Exercise requirements: Rewrite all of the records with "screenshot" changed to "screen capture" and nothing else altered, and leave the pictures out of your answer.

Exercise materials:
*-*-*

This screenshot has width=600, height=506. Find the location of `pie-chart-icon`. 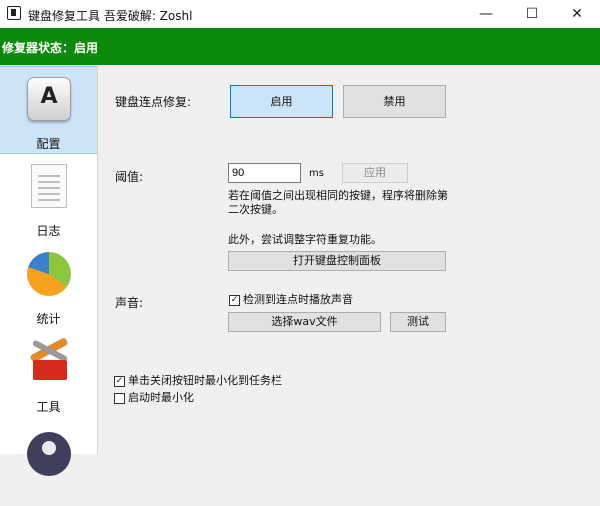

pie-chart-icon is located at coordinates (49, 274).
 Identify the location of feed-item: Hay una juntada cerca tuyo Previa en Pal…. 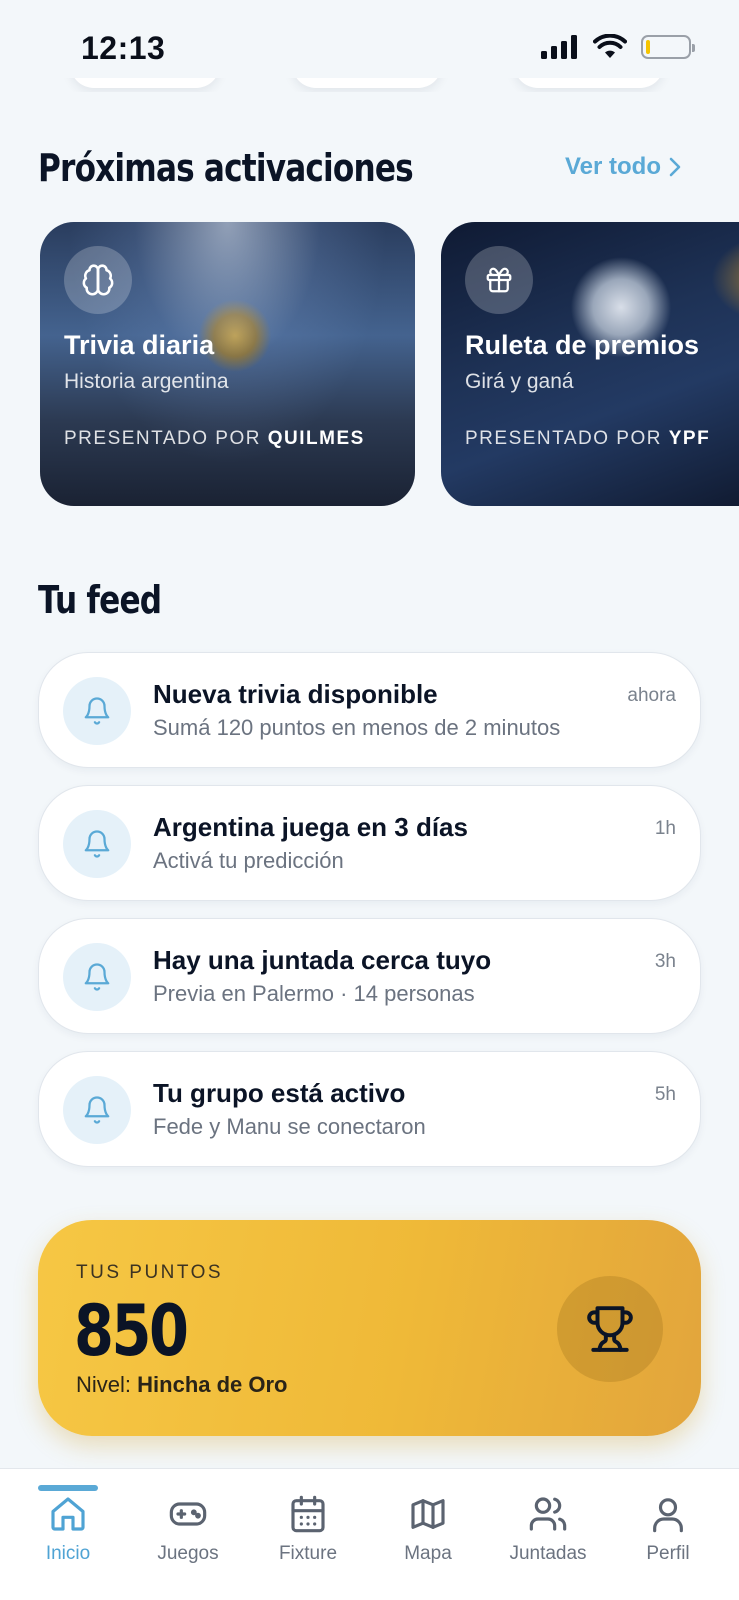
(370, 976).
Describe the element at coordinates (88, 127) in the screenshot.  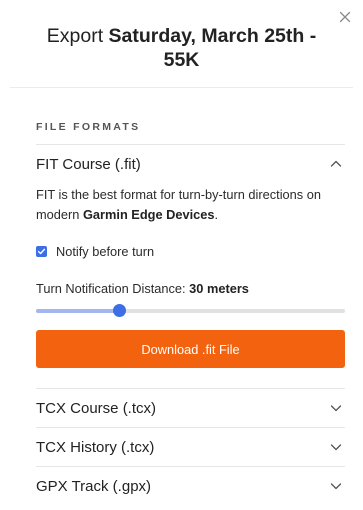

*-*-*

Response to the task:
This screen capture has width=600, height=506. Find the location of `pie-chart-icon`. 

pie-chart-icon is located at coordinates (49, 274).
 Identify the location of feed-item: Hay una juntada cerca tuyo Previa en Pal…. 
(370, 976).
Describe the element at coordinates (88, 127) in the screen capture.  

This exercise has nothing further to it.